Expressing deep gratitude to Nazar and Artemis Nazarian for their immense contributions to AAHPO and FAR, Garnik Nanagoulian called it “a great responsibility for FAR to be a partner with AAHPO, an organization which under the able and creative leadership of Dr. Larry Najarian is becoming one of the most effective organizations of the diaspora working on healthcare issues.”

This is because of FAR’s “multilayer accountability system, regular reporting, beneficiary accounts, impeccable integrity, and high dedication and high discipline” of the project’s implementers such as Dr. Hambardzum Simonyan who, like the other doctors in the project, volunteers his medical services.
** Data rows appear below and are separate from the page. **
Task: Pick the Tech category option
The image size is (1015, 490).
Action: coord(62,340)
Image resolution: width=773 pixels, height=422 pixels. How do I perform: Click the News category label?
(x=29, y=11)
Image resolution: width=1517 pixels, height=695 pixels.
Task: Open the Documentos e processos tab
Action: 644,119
AAHPO’s doctors are vetted from the best in Armenia, Nanagoulian continued, helping them to develop into leaders and vocal voices in shaping Armenia’s healthcare future, advocating for “evidence-based medicine, providing them with a fund of medical information, and the continuation of self-education.”

Equally important, he related, is AAHPO’s building of connections between doctors in Armenia’s provinces, their Armenian mentors, and outstanding doctors from the United States, Canada, and Europe. “It’s about creating waves of change throughout Armenia and Artsakh which add up to large-scale, concrete transformations.”

Hambardzum Simonyan, a truly dedicated doctor, spends his weekends volunteering at the hospital in his native town of Martuni, helping poor family and their children. Under the guidance of Columbia University experts Drs. Deckelbaum, Bilezikian, and Hekimian, he is currently running one of the most sophisticated projects in Armenia, combatting child malnutrition. He is also overseeing the distribution of diasporan healthcare humanitarian assistance.

Simonyan opened with a heartfelt tribute to the more than 10 years of pro bono dedicated volunteer service to Armenia and Artsakh by AAHPO founding member, the late Dr. Edgar Housepian, and other AAHPO doctors. Using a PowerPoint presentation he explained FAR’s medical program, which included the training of 100 doctors in the U.S. flagship project in 2005, which was related to that of 2011. “We have already trained 155 physicians, and 2 years ago, we organized seminars,” he said proudly, adding that FAR is advancing the program in Artsakh, especially in the rural villages.

In 2015, Armenia hosted the 4th International Medical Congress, and this year saw every rural village receiving care by doctors, Simonyan said proudly, to which ophthalmologist Dr. Larry Najarian revealed the greatly advanced mission on the treatment of cataracts in Armenia and Artsakh.

Noted cardiologist Dr. Hmayak Sisakyan, who ranks as the first doctor from Armenia to be admitted as a fellow to the American Academy of Cardiology, revealed that it was nine years ago that the project to bring 20 machines in Yerevan, as well as the border regions of Armenia, was started.

 

100th Anniversary of Armenia’s University Hospital Clinic

Dr. Armen Minasyan presented a fascinating history of the medical program in Armenia, which started in 1914, when the first hospital was opened in Yerevan, as a military hospital. In 1922, the first medical facility was organized at Yerevan State University, with “many outstanding doctors.” By the start of World War II, the hospital had become a leader in medical practices in the Soviet Union, and in 2002 it received the status of a university hospital.

Today, Minasyan continued, the hospital has many specialties, especially in neo-natal care. The year 2014 marked the 100th anniversary of the University Hospital Clinic. He expressed appreciation to the AGBU, to Berge Setrakian and Nazar and Artemis Nazarian, for establishing the Radiology Center.

During the question-and-answer session, Artemis Nazarian revealed that when the AGBU went to Washington, D.C. during the time of President Jimmy Carter’s leadership, they were informed by the head of the Ethics Department that in the United States, Armenians as an ethnic group have the largest percentage of doctors according to their population.

That positive information brought both a festive and informative evening to a hopeful and appreciative close, as people continued to have animated conversations with both the Armenian-American doctors and the visiting physicians from the homeland.